The award for fees and costs comes in a case in which Microsoft agreed to allocate $1.1 billion for California consumers.
SAN FRANCISCO (AP) -- A judge is ordering Microsoft to pay $112.5 million to attorneys who successfully sued the software maker for monopolizing a segment of California's market.

The award for fees and costs comes in a case in which Microsoft agreed to allocate $1.1 billion for California consumers--after a small San Francisco law firm sued in state court here alleging the company inflated prices by monopolizing the pre-installed software market from 1995 to 2001.

The deal enables anyone who bought a computer in California to get vouchers worth $5 to $29 per Microsoft product. Two-thirds of the unused settlement is earmarked for poor California schools.
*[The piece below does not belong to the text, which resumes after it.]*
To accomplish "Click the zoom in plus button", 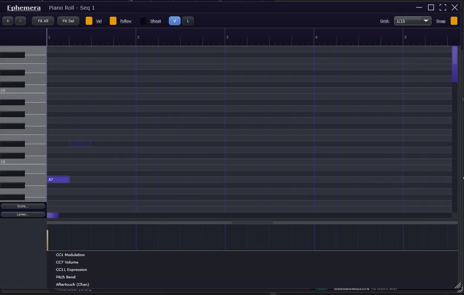I will coord(8,21).
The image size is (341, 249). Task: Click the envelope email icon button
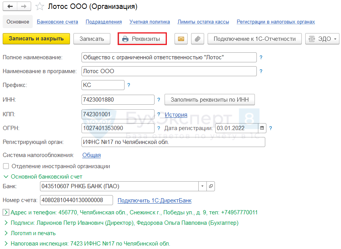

The attorneys who sued Microsoft here had requested $258 million in fees and costs, up to $3,000 an hour for one of the lead attorneys, Eugene Crew of San Francisco.

San Francisco County Superior Court Judge Paul Alvarado, in a ruling last week, said the attorneys were entitled to about 58% of the request. He said some of their legal documents mirrored the federal government's successful monopoly case, and briefs from others who had sued Microsoft in other states.

Redmond, Wash.-based Microsoft had urged the judge to award opposing attorneys about $75 million to end a case that took four years to litigate, but said the larger award was fair.

In all, dozens of attorneys and their assistants billed for 209,000 hours of work.

The case is Microsoft 1-V Cases, 4106.